Beginning with the first line of the data below, reproduce every line unchanged, ending with the line that holds "Task: Open the hamburger navigation menu".
===== DATA FOR THE TASK
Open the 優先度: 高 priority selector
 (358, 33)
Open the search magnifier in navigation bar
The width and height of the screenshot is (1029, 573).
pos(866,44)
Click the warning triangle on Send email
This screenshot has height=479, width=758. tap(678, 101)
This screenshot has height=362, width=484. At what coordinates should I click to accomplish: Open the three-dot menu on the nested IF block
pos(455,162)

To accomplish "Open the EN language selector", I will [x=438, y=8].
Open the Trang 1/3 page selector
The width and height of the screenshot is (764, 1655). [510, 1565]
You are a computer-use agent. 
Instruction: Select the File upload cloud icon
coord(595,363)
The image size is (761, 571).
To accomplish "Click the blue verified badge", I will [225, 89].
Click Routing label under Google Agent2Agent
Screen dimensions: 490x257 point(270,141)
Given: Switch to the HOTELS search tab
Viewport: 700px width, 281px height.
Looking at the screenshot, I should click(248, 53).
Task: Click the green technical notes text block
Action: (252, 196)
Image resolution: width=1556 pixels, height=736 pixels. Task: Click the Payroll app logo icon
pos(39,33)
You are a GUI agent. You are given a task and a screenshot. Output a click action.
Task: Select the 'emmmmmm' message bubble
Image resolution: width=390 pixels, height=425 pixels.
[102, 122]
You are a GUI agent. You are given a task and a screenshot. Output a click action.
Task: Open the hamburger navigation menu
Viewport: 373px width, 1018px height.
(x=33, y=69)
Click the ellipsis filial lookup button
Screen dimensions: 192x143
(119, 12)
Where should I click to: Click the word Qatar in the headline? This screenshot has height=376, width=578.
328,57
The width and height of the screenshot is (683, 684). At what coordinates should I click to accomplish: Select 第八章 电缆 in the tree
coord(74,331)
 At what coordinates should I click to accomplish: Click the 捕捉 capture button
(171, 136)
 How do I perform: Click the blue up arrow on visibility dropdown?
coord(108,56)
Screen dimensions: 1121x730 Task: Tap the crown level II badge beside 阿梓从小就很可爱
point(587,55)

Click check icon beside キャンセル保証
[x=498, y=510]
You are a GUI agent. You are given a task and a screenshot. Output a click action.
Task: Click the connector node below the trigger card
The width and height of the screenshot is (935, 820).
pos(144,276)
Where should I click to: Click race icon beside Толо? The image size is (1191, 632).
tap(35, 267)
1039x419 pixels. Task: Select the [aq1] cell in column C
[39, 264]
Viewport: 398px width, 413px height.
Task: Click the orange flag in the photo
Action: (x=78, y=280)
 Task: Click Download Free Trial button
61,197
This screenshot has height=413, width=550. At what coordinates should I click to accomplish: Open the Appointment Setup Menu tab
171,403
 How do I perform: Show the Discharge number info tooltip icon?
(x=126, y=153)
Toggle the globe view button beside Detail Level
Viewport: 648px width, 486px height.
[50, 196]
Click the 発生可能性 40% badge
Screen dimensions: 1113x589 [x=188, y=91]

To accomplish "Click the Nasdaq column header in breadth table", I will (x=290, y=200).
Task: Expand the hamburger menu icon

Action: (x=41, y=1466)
==========
SOLUTION TO THIS PROBLEM
Open the 優先度: 高 priority selector
 (358, 33)
Open the search magnifier in navigation bar
The width and height of the screenshot is (1029, 573).
pos(866,44)
Click the warning triangle on Send email
This screenshot has height=479, width=758. tap(678, 101)
This screenshot has height=362, width=484. At what coordinates should I click to accomplish: Open the three-dot menu on the nested IF block
pos(455,162)

To accomplish "Open the EN language selector", I will [x=438, y=8].
Open the Trang 1/3 page selector
The width and height of the screenshot is (764, 1655). [510, 1565]
You are a computer-use agent. 
Instruction: Select the File upload cloud icon
coord(595,363)
The image size is (761, 571).
To accomplish "Click the blue verified badge", I will [225, 89].
Click Routing label under Google Agent2Agent
Screen dimensions: 490x257 point(270,141)
Given: Switch to the HOTELS search tab
Viewport: 700px width, 281px height.
Looking at the screenshot, I should click(248, 53).
Task: Click the green technical notes text block
Action: (252, 196)
Image resolution: width=1556 pixels, height=736 pixels. Task: Click the Payroll app logo icon
pos(39,33)
You are a GUI agent. You are given a task and a screenshot. Output a click action.
Task: Select the 'emmmmmm' message bubble
Image resolution: width=390 pixels, height=425 pixels.
[102, 122]
You are a GUI agent. You are given a task and a screenshot. Output a click action.
Task: Open the hamburger navigation menu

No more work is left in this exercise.